Passage fourni:
++++++

À la chute du Mur de Berlin, la grenouille – c’est-à-dire nous – à été plongée dans une marmite d’eau à température.

Elle était tellement agréable cette marmite, et tellement douce cette eau à température, qu’on n’a pas même senti qu’on était entré dans la marmite. Car elle était bien grande la marmite, et puis autour de nous, il y avait tellement de lumière, tellement de bruit, tellement d’images chatoyantes que nous n’avions pas bien remarqué que l’on nous introduisait dans une marmite.

C’était le Nouveau Monde, le Monde d’après – déjà ! Le merveilleux monde d’après la chute du Mur de Berlin, la fin d’un totalitarisme, la fin d’un monde coupé en deux, l’extension illimitée de la démocratie, la capacité, par la libre circulation sur l’ensemble de la planète où à peu près, de donner un nouvel élan aux activités humaines, non seulement sur le plan économique, mais aussi sur le plan culturel, et surtout sur le plan humain !

++++++

Votre travail:
1. Comment rendre en anglais la phrase « C’était le Nouveau Monde, le Monde d’après – déjà ! », tirée du passage sur la grenouille ?
2. Pouvez-vous reprendre mot pour mot le passage sur la grenouille, de « Elle était tellement » à « dans une marmite. » ?
3. Pouvez-vous poursuivre le passage sur la grenouille à partir de sa dernière phrase ?
Les enregistrements ci-après forment un matériau distinct du passage sur la grenouille.

Entrées tirées d’une collection
++++++

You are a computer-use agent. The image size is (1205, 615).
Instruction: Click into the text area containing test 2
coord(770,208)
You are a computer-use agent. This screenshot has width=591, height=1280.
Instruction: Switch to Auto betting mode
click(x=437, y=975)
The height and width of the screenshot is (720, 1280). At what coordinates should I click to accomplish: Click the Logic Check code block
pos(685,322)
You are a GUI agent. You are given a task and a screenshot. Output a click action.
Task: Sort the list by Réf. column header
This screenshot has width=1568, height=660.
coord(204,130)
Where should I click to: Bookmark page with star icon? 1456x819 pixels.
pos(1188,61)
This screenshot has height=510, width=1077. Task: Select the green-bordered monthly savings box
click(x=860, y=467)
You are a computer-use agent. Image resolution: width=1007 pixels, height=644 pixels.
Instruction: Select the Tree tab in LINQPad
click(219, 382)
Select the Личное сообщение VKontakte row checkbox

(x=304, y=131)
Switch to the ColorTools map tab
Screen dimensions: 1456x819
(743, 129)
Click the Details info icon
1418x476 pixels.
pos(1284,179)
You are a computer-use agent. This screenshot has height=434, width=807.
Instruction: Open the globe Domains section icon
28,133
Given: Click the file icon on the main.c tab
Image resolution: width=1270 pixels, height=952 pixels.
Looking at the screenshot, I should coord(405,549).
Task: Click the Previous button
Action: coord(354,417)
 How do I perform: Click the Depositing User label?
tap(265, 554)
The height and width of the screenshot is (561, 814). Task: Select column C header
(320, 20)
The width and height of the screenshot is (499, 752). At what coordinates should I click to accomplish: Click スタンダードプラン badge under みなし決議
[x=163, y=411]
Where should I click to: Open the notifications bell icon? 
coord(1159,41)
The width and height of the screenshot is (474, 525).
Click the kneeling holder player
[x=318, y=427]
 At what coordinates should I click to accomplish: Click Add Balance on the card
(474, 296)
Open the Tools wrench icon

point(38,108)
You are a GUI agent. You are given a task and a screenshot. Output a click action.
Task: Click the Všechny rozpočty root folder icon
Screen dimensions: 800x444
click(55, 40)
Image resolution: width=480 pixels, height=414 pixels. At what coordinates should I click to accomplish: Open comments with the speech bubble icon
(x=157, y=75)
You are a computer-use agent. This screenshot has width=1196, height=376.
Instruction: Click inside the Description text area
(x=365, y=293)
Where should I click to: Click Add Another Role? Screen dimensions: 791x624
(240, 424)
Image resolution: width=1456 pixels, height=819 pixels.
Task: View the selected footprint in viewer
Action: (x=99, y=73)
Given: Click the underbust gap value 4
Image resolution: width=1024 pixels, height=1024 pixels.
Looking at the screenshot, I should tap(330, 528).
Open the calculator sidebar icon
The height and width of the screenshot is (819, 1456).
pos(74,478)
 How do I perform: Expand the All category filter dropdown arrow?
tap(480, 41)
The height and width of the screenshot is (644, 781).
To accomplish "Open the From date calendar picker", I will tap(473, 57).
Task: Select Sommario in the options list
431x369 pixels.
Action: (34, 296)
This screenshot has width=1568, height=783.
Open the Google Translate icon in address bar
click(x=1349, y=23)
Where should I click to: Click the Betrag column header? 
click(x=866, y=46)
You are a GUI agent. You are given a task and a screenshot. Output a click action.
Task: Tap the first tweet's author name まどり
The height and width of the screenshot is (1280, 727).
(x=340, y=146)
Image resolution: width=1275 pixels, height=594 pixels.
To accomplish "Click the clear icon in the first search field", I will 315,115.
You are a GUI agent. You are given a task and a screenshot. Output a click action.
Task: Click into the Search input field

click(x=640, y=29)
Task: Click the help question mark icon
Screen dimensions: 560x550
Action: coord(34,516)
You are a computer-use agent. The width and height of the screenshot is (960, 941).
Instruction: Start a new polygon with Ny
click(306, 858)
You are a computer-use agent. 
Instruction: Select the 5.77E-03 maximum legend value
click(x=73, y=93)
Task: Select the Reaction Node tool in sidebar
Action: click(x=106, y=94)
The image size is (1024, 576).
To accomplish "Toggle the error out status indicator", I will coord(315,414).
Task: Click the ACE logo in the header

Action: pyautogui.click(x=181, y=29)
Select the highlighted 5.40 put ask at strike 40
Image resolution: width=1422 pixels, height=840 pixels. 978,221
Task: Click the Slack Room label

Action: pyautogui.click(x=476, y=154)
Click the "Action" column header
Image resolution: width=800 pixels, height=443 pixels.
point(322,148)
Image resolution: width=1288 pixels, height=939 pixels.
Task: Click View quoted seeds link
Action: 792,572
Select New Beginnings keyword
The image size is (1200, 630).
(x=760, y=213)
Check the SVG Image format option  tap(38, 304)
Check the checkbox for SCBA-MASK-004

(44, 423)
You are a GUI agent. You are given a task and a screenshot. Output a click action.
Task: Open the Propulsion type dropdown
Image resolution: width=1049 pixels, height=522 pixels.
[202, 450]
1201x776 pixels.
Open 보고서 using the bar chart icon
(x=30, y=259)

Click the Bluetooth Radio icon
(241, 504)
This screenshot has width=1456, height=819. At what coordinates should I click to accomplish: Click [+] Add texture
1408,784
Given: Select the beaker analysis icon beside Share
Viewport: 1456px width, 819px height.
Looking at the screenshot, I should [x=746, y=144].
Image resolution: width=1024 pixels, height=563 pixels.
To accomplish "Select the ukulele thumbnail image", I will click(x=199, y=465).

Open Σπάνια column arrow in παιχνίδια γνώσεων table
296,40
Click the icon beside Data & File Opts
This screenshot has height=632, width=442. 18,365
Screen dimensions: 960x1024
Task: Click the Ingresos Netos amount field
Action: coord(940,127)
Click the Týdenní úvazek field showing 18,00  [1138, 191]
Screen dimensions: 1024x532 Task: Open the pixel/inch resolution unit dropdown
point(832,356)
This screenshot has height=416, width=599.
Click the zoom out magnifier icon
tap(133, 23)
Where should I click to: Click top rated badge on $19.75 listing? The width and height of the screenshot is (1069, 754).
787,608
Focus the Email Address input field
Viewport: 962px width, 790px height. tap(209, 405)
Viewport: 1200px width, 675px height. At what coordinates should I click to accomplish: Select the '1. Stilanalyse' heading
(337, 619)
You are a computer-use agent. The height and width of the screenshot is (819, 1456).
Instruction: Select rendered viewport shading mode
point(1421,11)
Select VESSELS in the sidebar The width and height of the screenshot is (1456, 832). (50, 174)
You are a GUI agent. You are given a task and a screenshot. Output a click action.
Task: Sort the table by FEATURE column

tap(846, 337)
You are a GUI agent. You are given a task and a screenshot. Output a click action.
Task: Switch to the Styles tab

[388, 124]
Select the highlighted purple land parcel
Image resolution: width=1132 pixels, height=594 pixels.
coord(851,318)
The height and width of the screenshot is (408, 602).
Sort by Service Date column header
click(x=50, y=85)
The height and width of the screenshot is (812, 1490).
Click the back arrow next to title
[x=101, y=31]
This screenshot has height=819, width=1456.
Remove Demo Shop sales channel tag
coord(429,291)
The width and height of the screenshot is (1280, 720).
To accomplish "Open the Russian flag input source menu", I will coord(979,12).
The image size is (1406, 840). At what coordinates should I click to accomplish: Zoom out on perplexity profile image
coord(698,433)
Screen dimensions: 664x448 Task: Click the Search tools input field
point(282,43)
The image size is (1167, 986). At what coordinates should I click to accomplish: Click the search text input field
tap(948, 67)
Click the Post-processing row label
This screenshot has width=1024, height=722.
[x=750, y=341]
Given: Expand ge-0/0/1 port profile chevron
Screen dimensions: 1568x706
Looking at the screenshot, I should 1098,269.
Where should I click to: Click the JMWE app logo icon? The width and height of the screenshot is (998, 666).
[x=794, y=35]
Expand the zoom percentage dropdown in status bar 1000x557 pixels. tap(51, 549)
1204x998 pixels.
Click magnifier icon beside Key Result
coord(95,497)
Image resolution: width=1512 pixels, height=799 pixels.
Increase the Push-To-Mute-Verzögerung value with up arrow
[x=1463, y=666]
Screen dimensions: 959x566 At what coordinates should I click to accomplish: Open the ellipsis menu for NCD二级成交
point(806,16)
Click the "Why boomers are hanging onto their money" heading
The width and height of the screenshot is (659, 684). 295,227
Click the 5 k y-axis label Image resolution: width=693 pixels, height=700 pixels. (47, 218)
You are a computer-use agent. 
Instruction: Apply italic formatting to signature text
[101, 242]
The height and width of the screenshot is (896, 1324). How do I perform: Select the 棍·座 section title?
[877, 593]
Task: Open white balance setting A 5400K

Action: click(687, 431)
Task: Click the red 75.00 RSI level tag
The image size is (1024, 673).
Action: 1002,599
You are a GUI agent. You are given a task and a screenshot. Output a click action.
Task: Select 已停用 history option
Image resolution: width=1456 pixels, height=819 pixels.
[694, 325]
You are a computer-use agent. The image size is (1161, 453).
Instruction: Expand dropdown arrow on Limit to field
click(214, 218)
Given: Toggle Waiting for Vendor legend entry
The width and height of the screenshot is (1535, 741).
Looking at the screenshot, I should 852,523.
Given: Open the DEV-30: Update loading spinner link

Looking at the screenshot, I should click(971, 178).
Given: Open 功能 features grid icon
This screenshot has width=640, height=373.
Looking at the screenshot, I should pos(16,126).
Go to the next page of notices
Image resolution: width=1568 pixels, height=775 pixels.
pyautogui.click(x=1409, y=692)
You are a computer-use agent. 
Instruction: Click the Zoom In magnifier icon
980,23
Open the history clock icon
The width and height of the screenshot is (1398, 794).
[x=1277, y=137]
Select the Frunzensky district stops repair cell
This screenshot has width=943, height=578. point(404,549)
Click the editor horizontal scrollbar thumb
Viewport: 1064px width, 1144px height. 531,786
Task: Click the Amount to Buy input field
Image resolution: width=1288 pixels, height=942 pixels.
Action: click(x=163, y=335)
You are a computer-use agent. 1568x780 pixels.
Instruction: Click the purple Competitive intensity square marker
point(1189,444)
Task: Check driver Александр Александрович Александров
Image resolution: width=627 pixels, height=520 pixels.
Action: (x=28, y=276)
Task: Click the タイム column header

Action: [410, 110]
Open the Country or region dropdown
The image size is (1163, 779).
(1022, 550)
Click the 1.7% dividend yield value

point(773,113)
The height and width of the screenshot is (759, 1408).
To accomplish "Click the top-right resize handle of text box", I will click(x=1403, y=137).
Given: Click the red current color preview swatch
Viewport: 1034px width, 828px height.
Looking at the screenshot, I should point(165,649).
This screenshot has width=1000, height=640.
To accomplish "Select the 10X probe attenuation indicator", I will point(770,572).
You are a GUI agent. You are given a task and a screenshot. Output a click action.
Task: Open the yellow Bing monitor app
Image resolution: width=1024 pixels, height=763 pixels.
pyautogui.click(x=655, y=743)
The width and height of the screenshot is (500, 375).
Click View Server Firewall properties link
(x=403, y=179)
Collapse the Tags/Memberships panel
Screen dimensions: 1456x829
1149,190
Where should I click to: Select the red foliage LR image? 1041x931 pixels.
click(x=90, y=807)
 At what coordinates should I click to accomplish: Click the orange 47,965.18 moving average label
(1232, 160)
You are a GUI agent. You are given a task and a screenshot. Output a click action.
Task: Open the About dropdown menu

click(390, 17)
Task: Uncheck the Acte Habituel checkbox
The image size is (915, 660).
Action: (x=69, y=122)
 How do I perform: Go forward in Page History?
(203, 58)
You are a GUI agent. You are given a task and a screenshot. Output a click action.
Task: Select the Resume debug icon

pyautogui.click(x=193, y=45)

++++++

Les réponses:
1. It was the New World, the World After – already!

2.
Elle était tellement agréable cette marmite, et tellement douce cette eau à température, qu’on n’a pas même senti qu’on était entré dans la marmite. Car elle était bien grande la marmite, et puis autour de nous, il y avait tellement de lumière, tellement de bruit, tellement d’images chatoyantes que nous n’avions pas bien remarqué que l’on nous introduisait dans une marmite.

3.
Quelle belle entrée dans la marmite.
 
Très vite, ils ont commencé à monter, très très légèrement, le feu sous la marmite.
 
Puisque la guerre froide était finie, il fallait instaurer un « Nouvel ordre mondial », meilleur, plus juste, il fallait ainsi faire un exemple pour montrer que le monde allait maintenant avoir de nouvelles règles, plus équitable, plus éthiques, qu’un nouveau camp, « Le Camp du Bien » allait enserrer de ses bienfaits la planète. L’affreux dictateur Saddam Hussein allait constituer le prétexte à la première Guerre du Golfe, « la mère de toutes les batailles » avait dit Saddam Hussein, qui avait compris ce que beaucoup d’autres n’avaient pas alors compris…
 
Nous ne fûmes pas très nombreux à dire que cette ratonnade à dimension internationale n’annonçait rien de bon, et que comme l’avait dit le ministre français de la défense de l’époque, Jean-Pierre Chevènement, chaque bombe larguée sur le Koweït et l’Irak serait une bûche jetée dans le brasier ardent du terrorisme, qui ne demandait qu’à s’enflammer. On sait depuis à quel point cette prédiction était strictement exacte.

Le terrorisme qui en sortit servit de prétexte à toutes sortes de nouvelles interventions pour imposer ce « Nouvel ordre mondial » qui ressemblait tout à fait à l’extension mondiale du rôle de Gendarme du capitalisme, que les États-Unis d’Amérique se proposaient d’incarner, maintenant universellement.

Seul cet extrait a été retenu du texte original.